Negotiating Salary

Nurses General Nursing

Published

Florida Hospital nurse recruiter just reached out to me regarding a peds MS position, we scheduled the interview in the next week. During the call she mentioned an hourly pay of $27.28 an hr plus the addition complicated night shift differentials. Obviously coming from NY I thought this was low but acceptable because of what I hear going rates are in Orlando. During the call I asked for information regarding healthcare benefits. We got off the phone and she sent me a brochure via email and to my surprise costs for a family plan were about $500 a month and that doesn't even include dental and vision!!! Now I knew I would be taking a pay cut because of the cheaper cost of living but I didn't expect to be paying almost double what I pay now in NY.

is this the norm in FL?

has anyone negotiated more money or better coverage?

Really makes no sense....

thanks guys!

Specializes in L&D, OBED, NICU, Lactation.

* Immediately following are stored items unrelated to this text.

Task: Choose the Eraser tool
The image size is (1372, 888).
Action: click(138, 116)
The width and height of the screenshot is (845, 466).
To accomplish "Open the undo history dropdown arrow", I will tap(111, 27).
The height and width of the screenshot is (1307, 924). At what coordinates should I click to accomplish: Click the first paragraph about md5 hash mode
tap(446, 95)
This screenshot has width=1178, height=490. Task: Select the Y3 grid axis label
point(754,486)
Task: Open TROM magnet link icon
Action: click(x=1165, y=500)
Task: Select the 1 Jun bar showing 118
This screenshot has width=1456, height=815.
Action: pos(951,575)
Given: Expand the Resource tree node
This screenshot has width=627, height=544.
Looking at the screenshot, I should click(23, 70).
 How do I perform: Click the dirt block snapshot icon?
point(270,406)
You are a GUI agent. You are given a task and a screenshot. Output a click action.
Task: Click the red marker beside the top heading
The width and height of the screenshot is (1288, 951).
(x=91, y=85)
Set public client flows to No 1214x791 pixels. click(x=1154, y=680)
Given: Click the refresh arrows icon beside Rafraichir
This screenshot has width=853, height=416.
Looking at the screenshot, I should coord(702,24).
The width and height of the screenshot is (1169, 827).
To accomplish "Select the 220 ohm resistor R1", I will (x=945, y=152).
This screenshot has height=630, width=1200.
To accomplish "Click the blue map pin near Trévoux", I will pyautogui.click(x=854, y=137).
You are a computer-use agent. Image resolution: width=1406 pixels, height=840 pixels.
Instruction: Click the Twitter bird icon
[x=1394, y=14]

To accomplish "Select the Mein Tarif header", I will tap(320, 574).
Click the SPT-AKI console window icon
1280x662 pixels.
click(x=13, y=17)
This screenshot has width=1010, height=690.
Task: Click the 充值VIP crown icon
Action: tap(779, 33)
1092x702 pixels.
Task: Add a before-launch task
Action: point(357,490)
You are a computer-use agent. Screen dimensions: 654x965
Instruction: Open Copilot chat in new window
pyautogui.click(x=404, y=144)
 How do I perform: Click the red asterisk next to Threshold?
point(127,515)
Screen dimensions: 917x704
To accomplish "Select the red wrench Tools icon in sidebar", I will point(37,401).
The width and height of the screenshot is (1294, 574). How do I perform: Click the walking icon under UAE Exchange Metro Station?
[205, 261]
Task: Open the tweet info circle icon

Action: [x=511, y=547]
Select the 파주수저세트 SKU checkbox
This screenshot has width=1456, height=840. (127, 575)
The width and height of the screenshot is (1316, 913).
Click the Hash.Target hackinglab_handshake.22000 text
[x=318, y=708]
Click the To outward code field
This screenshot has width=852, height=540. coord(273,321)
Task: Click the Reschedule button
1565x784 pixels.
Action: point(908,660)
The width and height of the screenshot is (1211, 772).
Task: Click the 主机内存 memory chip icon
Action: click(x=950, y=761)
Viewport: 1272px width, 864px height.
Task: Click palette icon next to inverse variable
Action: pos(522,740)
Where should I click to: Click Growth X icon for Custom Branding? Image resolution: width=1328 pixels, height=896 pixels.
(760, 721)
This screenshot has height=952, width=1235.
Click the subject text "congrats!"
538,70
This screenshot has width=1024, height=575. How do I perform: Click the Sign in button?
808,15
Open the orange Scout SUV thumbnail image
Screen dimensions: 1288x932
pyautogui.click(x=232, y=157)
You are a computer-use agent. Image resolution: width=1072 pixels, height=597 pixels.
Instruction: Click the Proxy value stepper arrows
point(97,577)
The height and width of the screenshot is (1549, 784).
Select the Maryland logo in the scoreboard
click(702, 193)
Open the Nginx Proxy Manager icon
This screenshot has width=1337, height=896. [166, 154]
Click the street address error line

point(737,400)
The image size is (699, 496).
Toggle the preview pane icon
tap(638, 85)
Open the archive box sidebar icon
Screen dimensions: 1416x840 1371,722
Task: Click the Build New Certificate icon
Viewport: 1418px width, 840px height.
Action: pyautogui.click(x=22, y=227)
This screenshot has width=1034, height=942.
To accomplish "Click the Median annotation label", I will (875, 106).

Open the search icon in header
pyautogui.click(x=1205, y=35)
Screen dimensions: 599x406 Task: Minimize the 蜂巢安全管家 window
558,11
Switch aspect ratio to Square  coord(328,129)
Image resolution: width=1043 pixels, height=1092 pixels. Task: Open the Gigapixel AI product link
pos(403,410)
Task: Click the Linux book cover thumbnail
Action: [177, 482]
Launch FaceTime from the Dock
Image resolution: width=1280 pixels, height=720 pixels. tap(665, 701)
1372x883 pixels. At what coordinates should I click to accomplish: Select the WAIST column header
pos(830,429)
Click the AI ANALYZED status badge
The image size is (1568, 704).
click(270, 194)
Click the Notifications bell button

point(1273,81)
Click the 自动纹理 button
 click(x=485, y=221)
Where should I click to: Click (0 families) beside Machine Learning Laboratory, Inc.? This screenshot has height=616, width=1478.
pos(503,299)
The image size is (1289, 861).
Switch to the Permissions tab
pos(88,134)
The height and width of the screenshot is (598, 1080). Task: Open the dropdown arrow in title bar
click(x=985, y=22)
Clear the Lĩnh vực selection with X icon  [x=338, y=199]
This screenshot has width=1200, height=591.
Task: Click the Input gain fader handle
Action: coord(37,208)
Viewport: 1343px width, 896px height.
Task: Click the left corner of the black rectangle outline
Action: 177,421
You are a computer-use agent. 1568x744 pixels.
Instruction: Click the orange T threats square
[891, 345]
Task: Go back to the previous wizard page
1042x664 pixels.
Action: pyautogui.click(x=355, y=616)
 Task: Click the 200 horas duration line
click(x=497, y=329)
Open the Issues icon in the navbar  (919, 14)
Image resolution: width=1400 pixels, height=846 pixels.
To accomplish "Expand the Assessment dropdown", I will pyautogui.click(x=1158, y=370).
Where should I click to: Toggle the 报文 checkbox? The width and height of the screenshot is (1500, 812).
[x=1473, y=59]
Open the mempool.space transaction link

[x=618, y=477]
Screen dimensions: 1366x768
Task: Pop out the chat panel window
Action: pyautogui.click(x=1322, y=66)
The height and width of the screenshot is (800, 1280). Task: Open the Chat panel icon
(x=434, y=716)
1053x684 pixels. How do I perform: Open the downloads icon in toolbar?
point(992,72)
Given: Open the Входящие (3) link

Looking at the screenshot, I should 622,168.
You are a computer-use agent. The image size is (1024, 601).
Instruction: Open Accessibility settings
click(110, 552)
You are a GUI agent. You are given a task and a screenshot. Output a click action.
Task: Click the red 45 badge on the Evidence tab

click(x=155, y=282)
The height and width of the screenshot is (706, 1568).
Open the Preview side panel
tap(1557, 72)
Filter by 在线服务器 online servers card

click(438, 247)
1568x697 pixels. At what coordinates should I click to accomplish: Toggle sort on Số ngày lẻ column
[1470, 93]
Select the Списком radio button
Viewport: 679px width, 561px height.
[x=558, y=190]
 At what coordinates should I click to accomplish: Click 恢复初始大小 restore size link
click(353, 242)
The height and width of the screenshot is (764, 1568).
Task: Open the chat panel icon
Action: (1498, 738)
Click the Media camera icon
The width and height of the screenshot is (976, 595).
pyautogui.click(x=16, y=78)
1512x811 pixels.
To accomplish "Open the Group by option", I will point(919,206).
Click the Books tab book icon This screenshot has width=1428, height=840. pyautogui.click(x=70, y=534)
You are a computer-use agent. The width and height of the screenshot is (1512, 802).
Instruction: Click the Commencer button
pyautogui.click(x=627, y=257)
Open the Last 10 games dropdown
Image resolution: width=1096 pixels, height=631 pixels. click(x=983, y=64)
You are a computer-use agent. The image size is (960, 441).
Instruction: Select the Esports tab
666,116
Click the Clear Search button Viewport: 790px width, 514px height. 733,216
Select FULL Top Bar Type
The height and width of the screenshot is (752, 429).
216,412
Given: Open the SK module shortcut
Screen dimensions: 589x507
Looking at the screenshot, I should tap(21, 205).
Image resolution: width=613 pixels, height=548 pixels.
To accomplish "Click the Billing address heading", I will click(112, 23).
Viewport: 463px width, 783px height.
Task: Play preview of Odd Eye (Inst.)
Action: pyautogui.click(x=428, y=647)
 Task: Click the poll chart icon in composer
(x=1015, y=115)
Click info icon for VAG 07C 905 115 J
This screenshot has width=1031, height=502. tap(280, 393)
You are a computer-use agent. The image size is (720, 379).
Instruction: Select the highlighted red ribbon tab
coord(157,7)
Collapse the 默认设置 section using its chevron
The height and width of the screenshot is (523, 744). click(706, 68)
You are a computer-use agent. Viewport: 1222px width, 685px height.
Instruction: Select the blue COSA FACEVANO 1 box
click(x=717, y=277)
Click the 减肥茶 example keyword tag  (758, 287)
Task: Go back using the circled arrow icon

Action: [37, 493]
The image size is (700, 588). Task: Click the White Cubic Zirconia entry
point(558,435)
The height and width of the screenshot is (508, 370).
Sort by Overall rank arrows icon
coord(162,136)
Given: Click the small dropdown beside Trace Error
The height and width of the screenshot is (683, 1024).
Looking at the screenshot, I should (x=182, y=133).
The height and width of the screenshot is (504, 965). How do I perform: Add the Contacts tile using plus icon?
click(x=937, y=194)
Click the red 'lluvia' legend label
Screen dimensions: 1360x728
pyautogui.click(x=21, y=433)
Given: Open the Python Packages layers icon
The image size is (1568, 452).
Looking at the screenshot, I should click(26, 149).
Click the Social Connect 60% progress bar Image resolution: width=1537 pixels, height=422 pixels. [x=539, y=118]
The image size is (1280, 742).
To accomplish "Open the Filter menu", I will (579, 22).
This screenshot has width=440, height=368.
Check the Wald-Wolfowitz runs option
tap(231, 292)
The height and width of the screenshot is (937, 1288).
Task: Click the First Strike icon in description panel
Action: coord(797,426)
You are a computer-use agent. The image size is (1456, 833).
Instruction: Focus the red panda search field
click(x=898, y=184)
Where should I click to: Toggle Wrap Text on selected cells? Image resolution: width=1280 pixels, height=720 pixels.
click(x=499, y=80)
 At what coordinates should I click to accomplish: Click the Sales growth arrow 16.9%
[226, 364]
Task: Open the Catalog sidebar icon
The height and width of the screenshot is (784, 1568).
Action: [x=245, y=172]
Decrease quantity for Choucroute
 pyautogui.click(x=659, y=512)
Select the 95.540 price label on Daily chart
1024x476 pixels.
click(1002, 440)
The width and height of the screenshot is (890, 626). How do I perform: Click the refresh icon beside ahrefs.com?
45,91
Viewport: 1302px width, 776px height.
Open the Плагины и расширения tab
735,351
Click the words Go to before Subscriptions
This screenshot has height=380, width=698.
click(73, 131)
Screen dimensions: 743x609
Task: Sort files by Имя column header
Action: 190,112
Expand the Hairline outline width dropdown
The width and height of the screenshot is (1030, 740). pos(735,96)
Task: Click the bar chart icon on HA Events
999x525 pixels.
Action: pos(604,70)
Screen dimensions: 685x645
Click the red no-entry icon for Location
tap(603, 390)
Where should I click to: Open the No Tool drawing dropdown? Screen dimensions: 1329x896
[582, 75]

Sometimes yes on the salary, never on the benefits. It all depends on how much experience you are bringing them and if the specialty is hard to hire for. Basically, a company that really wants you will try to work things out. $500 a month for family plan sounds so wrong. In all my years, I have never seen a plan that expensive for full-time employees.

Specializes in Pedi.

Benefits are typically non-negotiable.

I once turned down a job because of the health insurance (they only offered either a $2000 deductible plan or a tiered insurance plan, neither of which worked at the time with my complex medical needs) and told them that that was why I was turning the job down. They responded by offering an extra $1/hr which would have amounted to $2080 and covered the deductible but I still got a better offer elsewhere so didn't accept their offer. Unfortunately the job I did accept cut our platinum plan options the following year so I'm stuck with a $2000 deductible plan anyway but the salary is much higher and there are other benefits (they pay for my parking which amounts to over $3500 a year) so it kind of balances out.